Observation data (J2000 epoch)
- Constellation: Canes Venatici
- Right ascension: 12^{h} 13^{m} 16.860^{s}
- Declination: +43° 41′ 53.77″
- Redshift: 0.003105
- Heliocentric radial velocity: 929 km/s
- Distance: 55 million light years
- Group or cluster: Ursa Major Cluster

Characteristics
- Type: Sc
- Size: 80,000 ly (diameter)
- Apparent size (V): 6.39 x 0.39

Other designations
- MCG+07-25-051, UZC J121317.0+434153, [CHM2007] LDC 867 J121316.86+4341537, FGC 1386, 2MFGC 9620, Z 215-53, LEDA 38988, RFGC 2222, Z 1210.7+4358, 2MASX J12131686+4341537, UGC 7222, [CHM2007] HDC 706 J121316.86+4341537

= NGC 4183 =

Galaxy in constellation Canes Venatici

NGC 4183 is a spiral galaxy with a faint core and an open spiral structure located about 55 million light-years from the Sun.
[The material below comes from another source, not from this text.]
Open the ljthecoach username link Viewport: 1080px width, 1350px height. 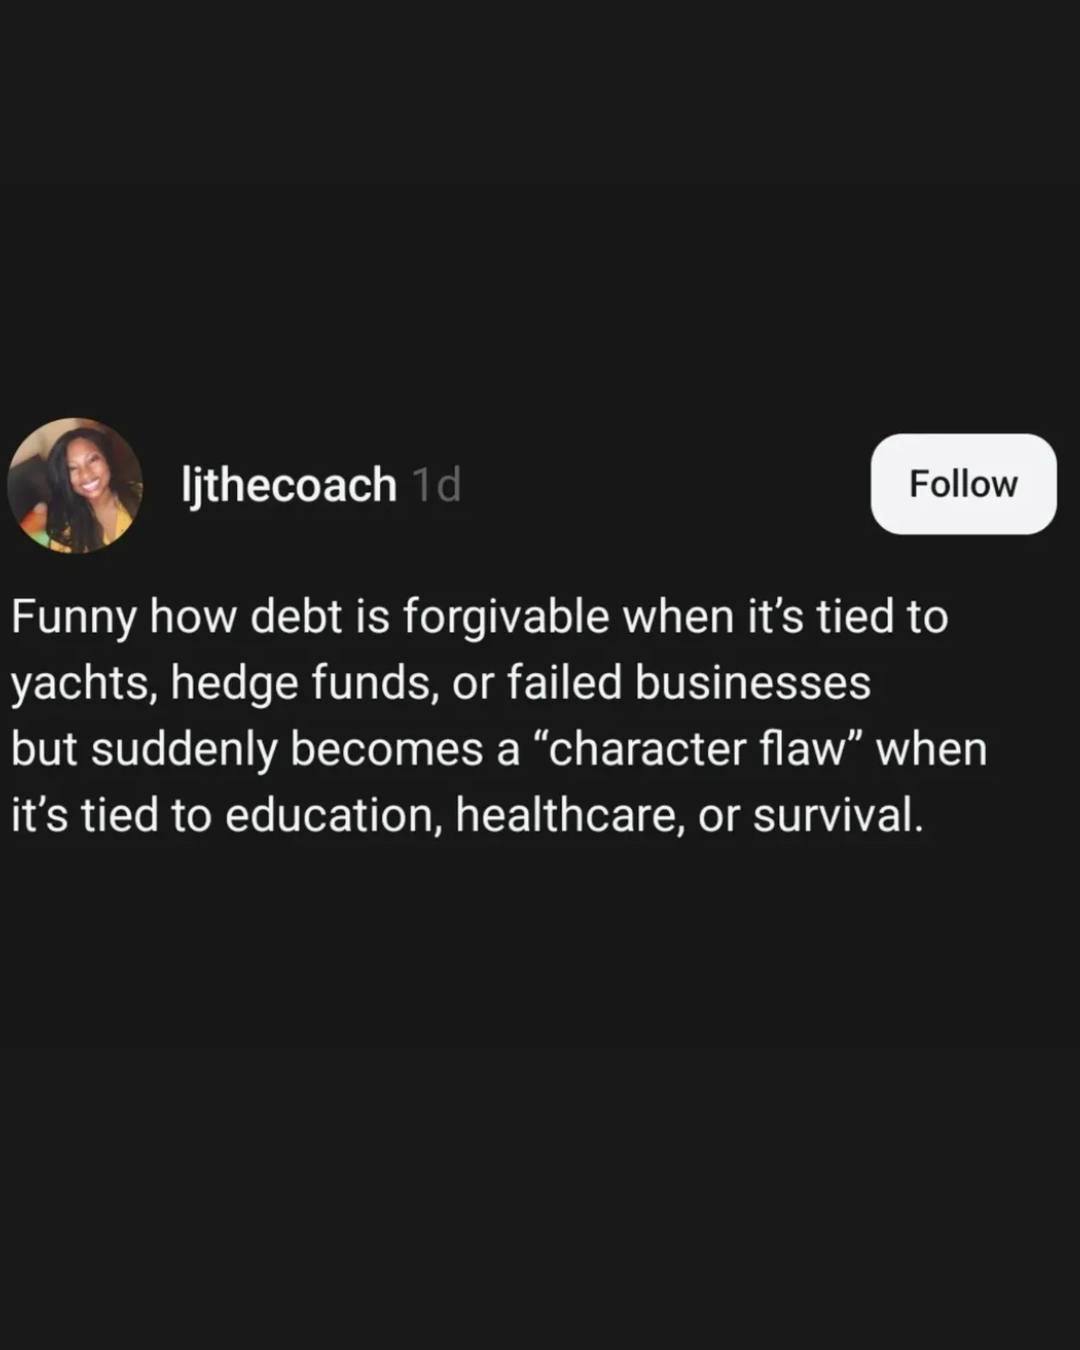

Spanning about eighty thousand light-years, it appears in the constellation of Canes Venatici. NGC 4183 was observed for the first time by British astronomer William Herschel on 14 January 1788.

NGC 4183 is a member of the NGC 4111 Group, which is part of the Ursa Major Cloud and is the second largest group in the cloud after the NGC 3992 Group.

One supernova has been observed in NGC 4183: SN 1968U (type unknown, mag. 14.5) was discovered by Justus R. Dunlap on 29 October 1968.